*Excerpt to read*:
>>>
Two other countries separated by a common language

Wilson Gray hwgray at GMAIL.COM
Sun Sep 30 21:19:40 UTC 2007


At a party in Amsterdam, I once asked my host where the bathroom was.
He graciously pointed it out to me. (We'd all been drinking quite a
bit, so the alcohol probably prevented him from noticing any strange
about such a request in the middle of a party.) I went there and, sure
enough, I found myself in the bathroom. However, my intention was to
take not a bath, but a leak. The second request got through my host's
alcoholic haze and he realized that what I mean was the
borrowed-from-BrE W[ater]C[loset], pronounced approximately "way say"
in Dutch of the "Seventies.
<<<
*Stated exercise 1*: Reproduce, word for word, the part of the Amsterdam party anecdote that opens with the words containing "Two other countries" and closes with "the bathroom was.".
*Stated exercise 2*: According to the Amsterdam party anecdote, how was the abbreviation W.C. approximately pronounced in Dutch of the Seventies?
*Stated exercise 3*: Using the Amsterdam party anecdote, explain why the host found nothing odd about being asked for the bathroom in the middle of a party.

*Data block*:
>>>
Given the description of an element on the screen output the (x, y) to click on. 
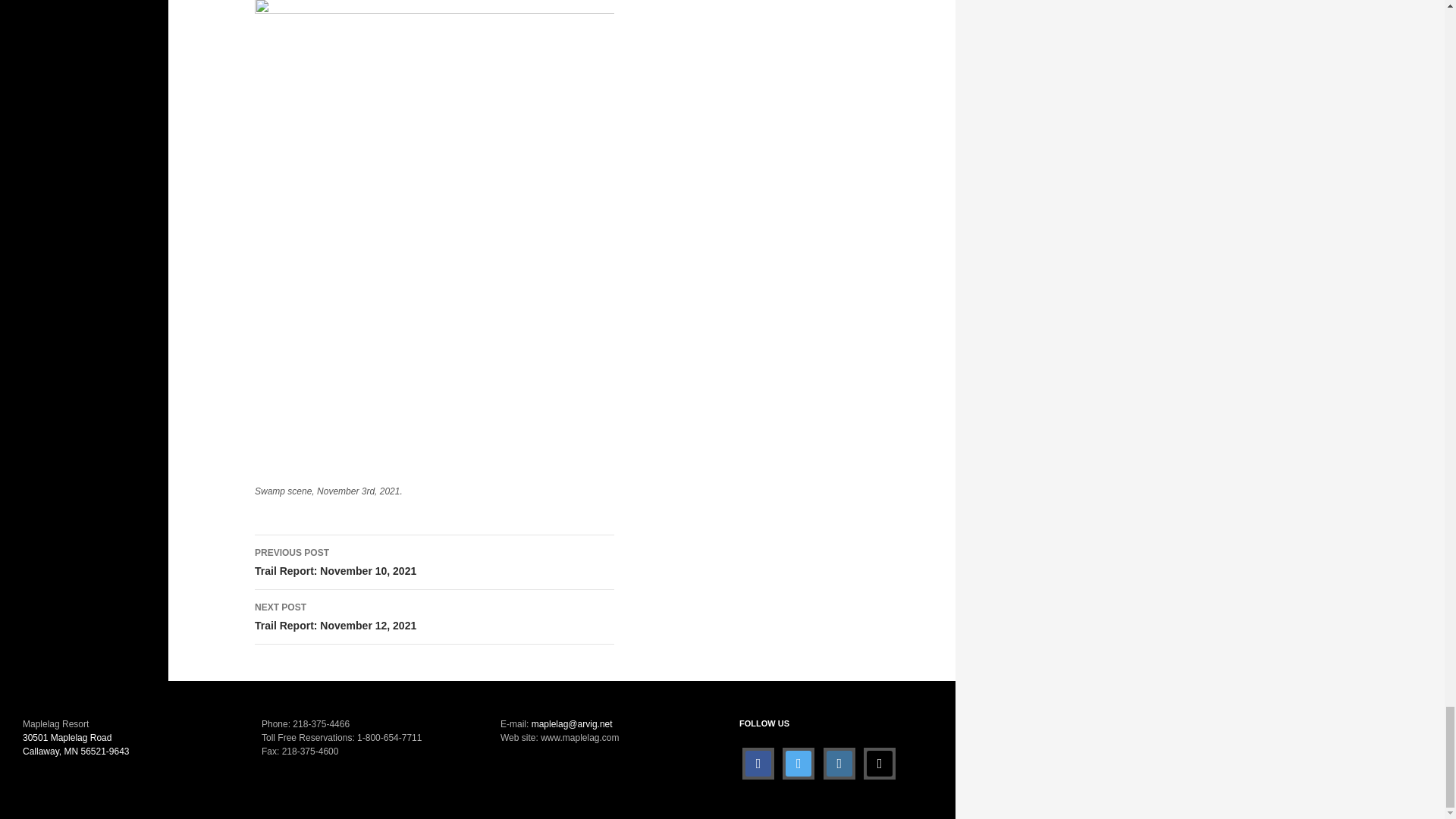
Follow Me (434, 562)
Instagram (434, 616)
Friend me on Facebook (798, 762)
<<<
*Response 1*:
Two other countries separated by a common language

Wilson Gray hwgray at GMAIL.COM
Sun Sep 30 21:19:40 UTC 2007


At a party in Amsterdam, I once asked my host where the bathroom was.

*Response 2*: Approximately "way say."

*Response 3*: Everyone had been drinking quite a bit, so the alcohol probably kept the host from noticing anything strange about such a request in the middle of a party.